O que estamos lendo?

Na verdade, relendo.

1. Um texto de 2010, chamado “To Enhance Flavor, Just Add Water”, do Harold McGee para o New York Times. Aula atemporal sobre como a diluição é uma das melhores ferramentas para construção e percepção de aromas e sabores. 

2. A crítica de 2004 do Pitchfork ao disco “Funeral”, estreia do Arcade Fire. O Pitchfork era bom porque, concordando ou discordando, tinha texto lindo e firme. Segue abaixo a tradução da abertura, espantosamente escrita há 17 anos.

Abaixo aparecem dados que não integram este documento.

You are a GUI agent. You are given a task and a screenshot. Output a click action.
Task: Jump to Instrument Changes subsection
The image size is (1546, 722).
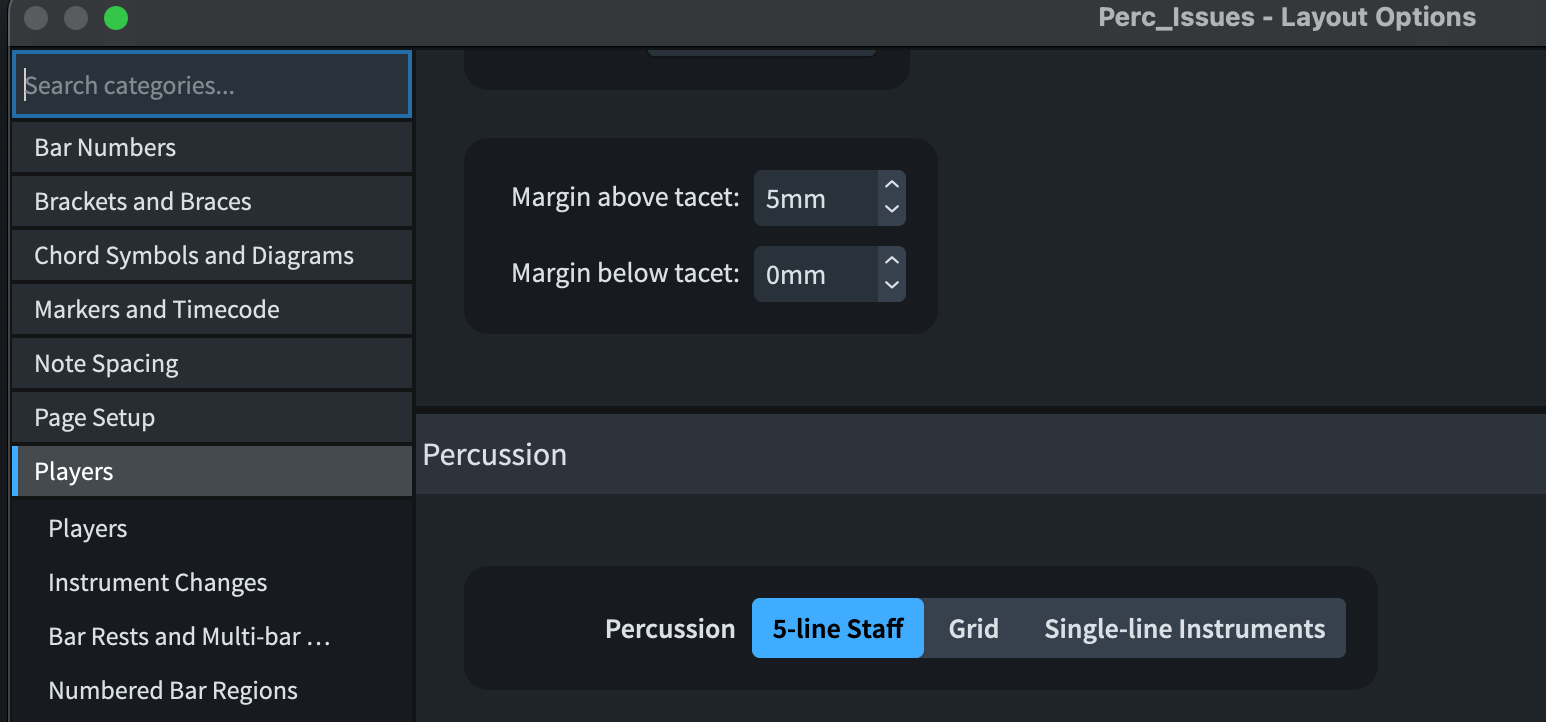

https://www.pitchfork.com/reviews/albums/452-funeral/

“A nossa geração é dominada pela frustração, inquietação, pavor e tragédia. O medo é totalmente difundido na sociedade americana, mas mesmo assim conseguimos construir nossas defesas de maneiras sutis – zombamos dos níveis de “ameaça” arbitrários e codificados por cor; recebemos nossas informações de comediantes e rimos dos políticos. Na virada do século 21, conhecemos bem o nosso isolamento. Nossa solidão autoimposta nos torna política e espiritualmente inertes, mas, em vez de tomar medidas para curar nossas feridas emocionais e existenciais, optamos por nos deleitar com elas. Consumimos o martírio afetado de nossos supostos ídolos e o cuspimos de volta em um desafio zombeteiro. Esquecemos que “emo” antes era derivado da emoção e que, em nossa compra e venda de dor pessoal, ou na aproximação cínica dela, não sentimos nada.”